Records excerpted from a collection
::::::::
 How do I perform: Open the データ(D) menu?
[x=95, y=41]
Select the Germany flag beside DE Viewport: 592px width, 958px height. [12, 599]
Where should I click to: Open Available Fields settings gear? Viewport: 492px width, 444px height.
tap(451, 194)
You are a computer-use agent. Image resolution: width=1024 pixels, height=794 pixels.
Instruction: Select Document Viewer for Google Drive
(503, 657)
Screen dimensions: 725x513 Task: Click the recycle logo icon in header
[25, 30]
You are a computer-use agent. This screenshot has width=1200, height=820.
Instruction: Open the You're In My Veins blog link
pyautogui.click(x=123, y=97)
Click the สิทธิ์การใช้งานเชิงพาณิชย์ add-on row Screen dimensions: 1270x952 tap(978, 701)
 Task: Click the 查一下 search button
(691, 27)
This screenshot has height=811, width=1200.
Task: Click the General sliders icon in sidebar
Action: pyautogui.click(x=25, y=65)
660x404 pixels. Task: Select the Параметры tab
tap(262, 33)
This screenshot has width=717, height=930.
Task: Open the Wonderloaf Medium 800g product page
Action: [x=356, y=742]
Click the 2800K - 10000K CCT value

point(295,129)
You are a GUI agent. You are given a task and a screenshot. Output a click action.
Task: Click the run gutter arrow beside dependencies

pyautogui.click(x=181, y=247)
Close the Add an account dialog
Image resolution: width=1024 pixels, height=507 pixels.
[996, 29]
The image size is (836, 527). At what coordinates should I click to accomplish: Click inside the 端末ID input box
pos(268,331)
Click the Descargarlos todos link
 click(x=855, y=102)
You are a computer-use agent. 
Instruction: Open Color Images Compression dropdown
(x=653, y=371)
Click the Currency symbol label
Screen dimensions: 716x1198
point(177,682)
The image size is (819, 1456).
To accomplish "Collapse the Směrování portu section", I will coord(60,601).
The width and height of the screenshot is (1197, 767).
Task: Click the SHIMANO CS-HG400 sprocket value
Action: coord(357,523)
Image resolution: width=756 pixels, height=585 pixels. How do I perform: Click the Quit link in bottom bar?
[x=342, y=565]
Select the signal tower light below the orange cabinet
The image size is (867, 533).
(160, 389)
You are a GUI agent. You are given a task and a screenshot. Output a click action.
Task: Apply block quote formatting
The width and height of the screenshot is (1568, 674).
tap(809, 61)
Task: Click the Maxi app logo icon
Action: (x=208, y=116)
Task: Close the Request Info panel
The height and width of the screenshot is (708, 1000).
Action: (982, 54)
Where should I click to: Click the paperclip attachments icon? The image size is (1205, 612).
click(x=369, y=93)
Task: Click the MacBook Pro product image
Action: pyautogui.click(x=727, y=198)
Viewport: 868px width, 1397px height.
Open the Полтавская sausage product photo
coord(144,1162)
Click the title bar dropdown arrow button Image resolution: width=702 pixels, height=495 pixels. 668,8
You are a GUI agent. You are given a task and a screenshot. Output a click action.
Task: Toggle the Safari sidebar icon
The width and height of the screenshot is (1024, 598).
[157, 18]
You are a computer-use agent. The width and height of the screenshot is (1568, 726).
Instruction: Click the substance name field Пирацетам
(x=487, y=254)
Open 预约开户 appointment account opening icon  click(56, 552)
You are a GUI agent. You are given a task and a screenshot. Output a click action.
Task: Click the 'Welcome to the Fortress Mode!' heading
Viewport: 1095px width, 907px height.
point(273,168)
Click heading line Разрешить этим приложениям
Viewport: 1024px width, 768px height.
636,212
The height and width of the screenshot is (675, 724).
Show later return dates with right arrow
::::::::
[REQUIRED ACTION]: Filter the entries and copy out every line with the word "heading".

[PROBLEM SOLUTION]:
Task: Click the 'Welcome to the Fortress Mode!' heading
Click heading line Разрешить этим приложениям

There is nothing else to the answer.